TASK ITEM:
Rewrite the lines below as a numbered list, leaving out any blank lines.

==== DATA

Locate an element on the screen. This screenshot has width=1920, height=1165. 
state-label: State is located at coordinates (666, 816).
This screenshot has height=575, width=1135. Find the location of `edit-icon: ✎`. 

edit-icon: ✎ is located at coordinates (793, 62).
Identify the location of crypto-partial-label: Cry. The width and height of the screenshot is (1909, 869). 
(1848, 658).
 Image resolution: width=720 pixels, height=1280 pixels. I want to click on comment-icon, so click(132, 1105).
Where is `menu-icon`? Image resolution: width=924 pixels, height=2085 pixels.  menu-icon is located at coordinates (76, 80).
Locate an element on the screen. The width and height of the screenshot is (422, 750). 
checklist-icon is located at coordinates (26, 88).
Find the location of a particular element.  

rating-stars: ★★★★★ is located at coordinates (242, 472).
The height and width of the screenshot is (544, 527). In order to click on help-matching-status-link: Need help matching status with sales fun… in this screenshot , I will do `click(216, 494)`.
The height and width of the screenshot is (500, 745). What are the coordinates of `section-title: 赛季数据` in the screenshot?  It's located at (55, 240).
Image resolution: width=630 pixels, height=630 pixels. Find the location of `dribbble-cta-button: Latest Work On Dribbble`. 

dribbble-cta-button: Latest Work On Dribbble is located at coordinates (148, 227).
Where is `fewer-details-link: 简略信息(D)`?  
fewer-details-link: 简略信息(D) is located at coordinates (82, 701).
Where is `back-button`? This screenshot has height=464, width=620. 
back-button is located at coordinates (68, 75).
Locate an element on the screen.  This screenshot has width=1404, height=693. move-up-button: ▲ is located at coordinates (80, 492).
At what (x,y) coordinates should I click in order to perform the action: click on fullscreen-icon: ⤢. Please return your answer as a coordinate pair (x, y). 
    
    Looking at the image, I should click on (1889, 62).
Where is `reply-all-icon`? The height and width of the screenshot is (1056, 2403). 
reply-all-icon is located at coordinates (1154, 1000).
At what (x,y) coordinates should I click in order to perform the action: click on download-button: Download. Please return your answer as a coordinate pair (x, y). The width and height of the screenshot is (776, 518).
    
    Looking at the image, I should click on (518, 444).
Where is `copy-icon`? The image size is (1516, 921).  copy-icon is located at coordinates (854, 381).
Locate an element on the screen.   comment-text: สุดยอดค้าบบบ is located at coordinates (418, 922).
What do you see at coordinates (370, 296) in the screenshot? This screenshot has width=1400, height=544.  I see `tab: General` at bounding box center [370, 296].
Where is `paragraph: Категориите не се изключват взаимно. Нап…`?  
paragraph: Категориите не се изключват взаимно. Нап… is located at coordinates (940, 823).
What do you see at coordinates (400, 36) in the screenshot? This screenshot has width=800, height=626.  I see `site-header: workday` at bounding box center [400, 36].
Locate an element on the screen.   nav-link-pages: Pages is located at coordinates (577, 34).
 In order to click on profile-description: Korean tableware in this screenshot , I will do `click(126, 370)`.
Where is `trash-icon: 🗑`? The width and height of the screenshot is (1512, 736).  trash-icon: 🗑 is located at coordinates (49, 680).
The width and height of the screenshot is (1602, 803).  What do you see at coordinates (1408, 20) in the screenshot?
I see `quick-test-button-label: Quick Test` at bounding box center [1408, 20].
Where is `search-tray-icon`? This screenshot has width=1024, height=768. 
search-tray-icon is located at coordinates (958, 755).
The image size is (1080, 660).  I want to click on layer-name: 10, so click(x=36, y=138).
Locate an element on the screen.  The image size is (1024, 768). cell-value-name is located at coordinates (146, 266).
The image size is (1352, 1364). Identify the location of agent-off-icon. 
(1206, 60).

========

SOLUTION TO THIS EXERCISE:
1. Locate an element on the screen. This screenshot has width=1920, height=1165. 
2. state-label: State is located at coordinates (666, 816).
3. This screenshot has height=575, width=1135. Find the location of `edit-icon: ✎`. 
4. edit-icon: ✎ is located at coordinates (793, 62).
5. Identify the location of crypto-partial-label: Cry. The width and height of the screenshot is (1909, 869). 
6. (1848, 658).
7.  Image resolution: width=720 pixels, height=1280 pixels. I want to click on comment-icon, so click(132, 1105).
8. Where is `menu-icon`? Image resolution: width=924 pixels, height=2085 pixels.  menu-icon is located at coordinates (76, 80).
9. Locate an element on the screen. The width and height of the screenshot is (422, 750). 
10. checklist-icon is located at coordinates (26, 88).
11. Find the location of a particular element.  
12. rating-stars: ★★★★★ is located at coordinates (242, 472).
13. The height and width of the screenshot is (544, 527). In order to click on help-matching-status-link: Need help matching status with sales fun… in this screenshot , I will do `click(216, 494)`.
14. The height and width of the screenshot is (500, 745). What are the coordinates of `section-title: 赛季数据` in the screenshot?  It's located at (55, 240).
15. Image resolution: width=630 pixels, height=630 pixels. Find the location of `dribbble-cta-button: Latest Work On Dribbble`. 
16. dribbble-cta-button: Latest Work On Dribbble is located at coordinates (148, 227).
17. Where is `fewer-details-link: 简略信息(D)`?  
18. fewer-details-link: 简略信息(D) is located at coordinates (82, 701).
19. Where is `back-button`? This screenshot has height=464, width=620. 
20. back-button is located at coordinates (68, 75).
21. Locate an element on the screen.  This screenshot has width=1404, height=693. move-up-button: ▲ is located at coordinates (80, 492).
22. At what (x,y) coordinates should I click in order to perform the action: click on fullscreen-icon: ⤢. Please return your answer as a coordinate pair (x, y). 
23.     Looking at the image, I should click on (1889, 62).
24. Where is `reply-all-icon`? The height and width of the screenshot is (1056, 2403). 
25. reply-all-icon is located at coordinates (1154, 1000).
26. At what (x,y) coordinates should I click in order to perform the action: click on download-button: Download. Please return your answer as a coordinate pair (x, y). The width and height of the screenshot is (776, 518).
27.     Looking at the image, I should click on (518, 444).
28. Where is `copy-icon`? The image size is (1516, 921).  copy-icon is located at coordinates (854, 381).
29. Locate an element on the screen.   comment-text: สุดยอดค้าบบบ is located at coordinates (418, 922).
30. What do you see at coordinates (370, 296) in the screenshot? This screenshot has width=1400, height=544.  I see `tab: General` at bounding box center [370, 296].
31. Where is `paragraph: Категориите не се изключват взаимно. Нап…`?  
32. paragraph: Категориите не се изключват взаимно. Нап… is located at coordinates (940, 823).
33. What do you see at coordinates (400, 36) in the screenshot? This screenshot has width=800, height=626.  I see `site-header: workday` at bounding box center [400, 36].
34. Locate an element on the screen.   nav-link-pages: Pages is located at coordinates (577, 34).
35.  In order to click on profile-description: Korean tableware in this screenshot , I will do `click(126, 370)`.
36. Where is `trash-icon: 🗑`? The width and height of the screenshot is (1512, 736).  trash-icon: 🗑 is located at coordinates (49, 680).
37. The width and height of the screenshot is (1602, 803).  What do you see at coordinates (1408, 20) in the screenshot?
38. I see `quick-test-button-label: Quick Test` at bounding box center [1408, 20].
39. Where is `search-tray-icon`? This screenshot has width=1024, height=768. 
40. search-tray-icon is located at coordinates (958, 755).
41. The image size is (1080, 660).  I want to click on layer-name: 10, so click(x=36, y=138).
42. Locate an element on the screen.  The image size is (1024, 768). cell-value-name is located at coordinates (146, 266).
43. The image size is (1352, 1364). Identify the location of agent-off-icon. 
44. (1206, 60).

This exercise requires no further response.